PROVIDED TEXT —
= Beginning of Section =

Washington, D.C. — Today, the Center for American Progress released a new issue brief looking at the various ways politicians at the federal and state levels are interfering with doctors’ ability to give patients quality, medically accurate reproductive health care, including abortion care. As the brief outlines, the patient-provider relationship is especially critical for people of color, LGBT people, and young people, for whom confidentiality, informed consent, and nondiscrimination protections are vital for continuation of care and safety. The brief also highlights ways Congress and states are moving forward to protect women’s health.
“It’s wrong for politicians to insert themselves into the patient-provider relationship and dictate when, where, and how doctors can interact with their patients,” said Osub Ahmed, policy analyst for women’s health and rights at the Center for American Progress. “The decisions made between patients and providers are personal and should be rooted in science, not ideology.”
The brief finds that dozens of states force providers to convey inaccurate information about the risks of abortion, such as falsely alleging that there is increased risk of breast cancer or infertility after obtaining an abortion or that life begins at conception. This counsel is medically inaccurate and has been debunked by the mainstream medical community. Furthermore, gestational bans are making it harder for women to access abortion care at many points in pregnancy.
The brief comes the same week that the Trump administration announced that it would immediately move forward with implementing changes to Title X, the federal family planning program, despite ongoing litigation challenging their legality in the courts. The changes to Title X will prohibit providers from offering patients the full array of health care options, including abortion care, referrals, and counseling. Providers will also be forced to involve parents or guardians in young people’s family planning care. These changes build on decades’ worth of discrimination against predominantly low-income women and women of color under the Hyde Amendment, which bars Medicaid from covering abortion care.

= End of Section =

EXERCISE DATA —

= Beginning of Section =

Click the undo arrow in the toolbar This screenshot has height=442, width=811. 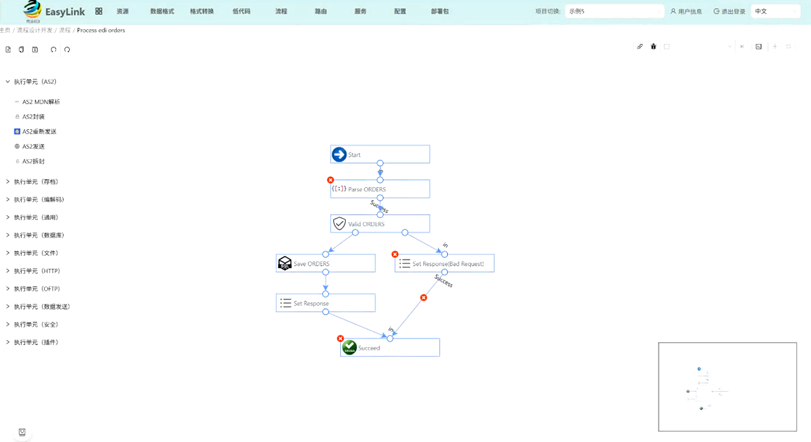click(54, 49)
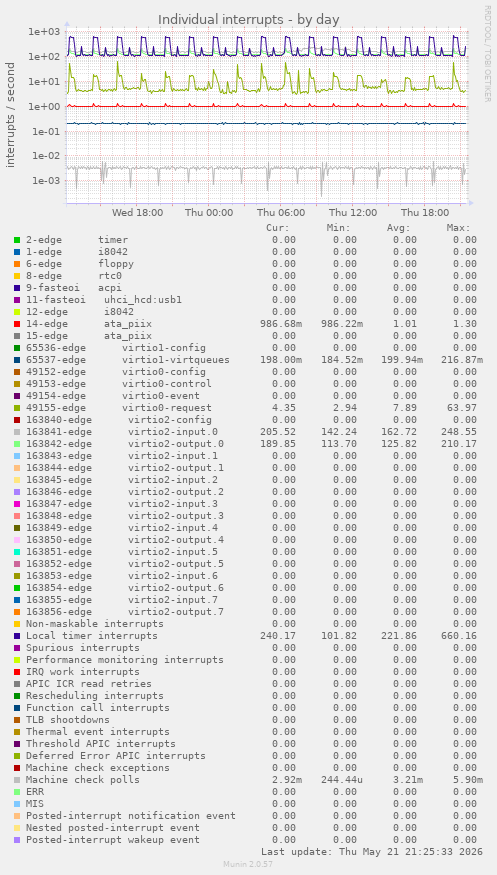Click the 2-edge timer green color swatch
The width and height of the screenshot is (497, 875).
click(17, 240)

= End of Section =

Extend the press release about political interference in reproductive health care, picking up right after its last sentence.

OUTPUT BELOW —
The brief outlines what Congress and states are considering to protect women’s health, including:
- The U.S. House of Representatives recently reintroduced the Women’s Health Protection Act, which would overturn extreme abortion bans and other limits on women’s access to abortion care, including waiting periods, ultrasounds, and targeted regulation of abortion providers (TRAP) laws.
- Ohio and Pennsylvania recently debated bills that would prohibit providers from being forced to disseminate medically inaccurate information to their patients or perform medically unnecessary services.
- Massachusetts passed a new law that ensures that a patient’s sensitive health information is not shared with the named policyholder through explanation of benefits or summary of payment forms.
- Washington state lawmakers introduced legislation that would ensure that providers are not prohibited from offering medically accurate and comprehensive information and services to their patient against their better judgement.